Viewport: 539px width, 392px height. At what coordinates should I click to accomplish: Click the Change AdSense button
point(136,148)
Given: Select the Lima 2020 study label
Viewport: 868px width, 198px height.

---

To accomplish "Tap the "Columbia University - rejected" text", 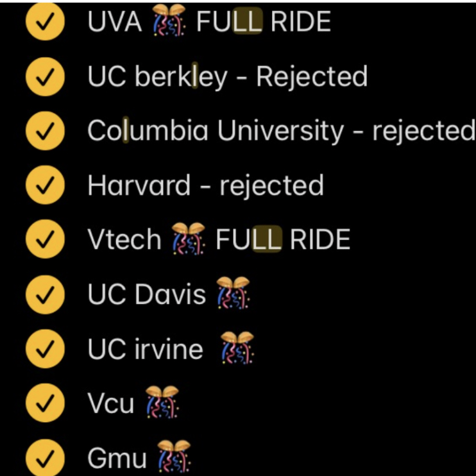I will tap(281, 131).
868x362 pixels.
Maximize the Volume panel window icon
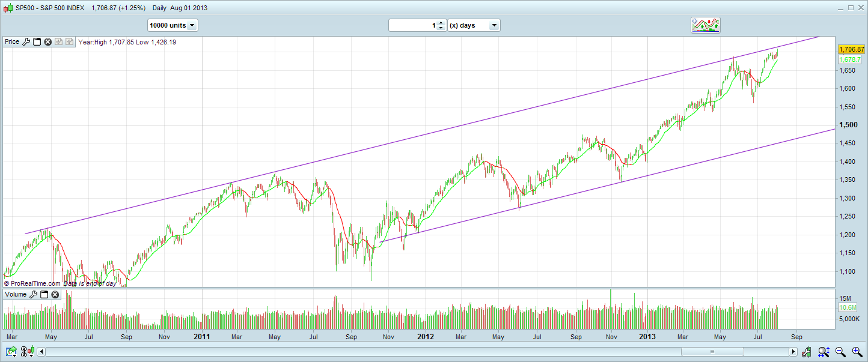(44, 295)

...

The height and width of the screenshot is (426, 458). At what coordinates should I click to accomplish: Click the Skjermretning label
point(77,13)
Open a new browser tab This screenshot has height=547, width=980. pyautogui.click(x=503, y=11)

● Problem statement: In the entries above, the lines between the one holding "Given: Select the Lima 2020 study label" and the one holding "Viewport: 868px width, 198px height.", inclusive, are to be printed exactly as written, and those alone.

● The completed task:
Given: Select the Lima 2020 study label
Viewport: 868px width, 198px height.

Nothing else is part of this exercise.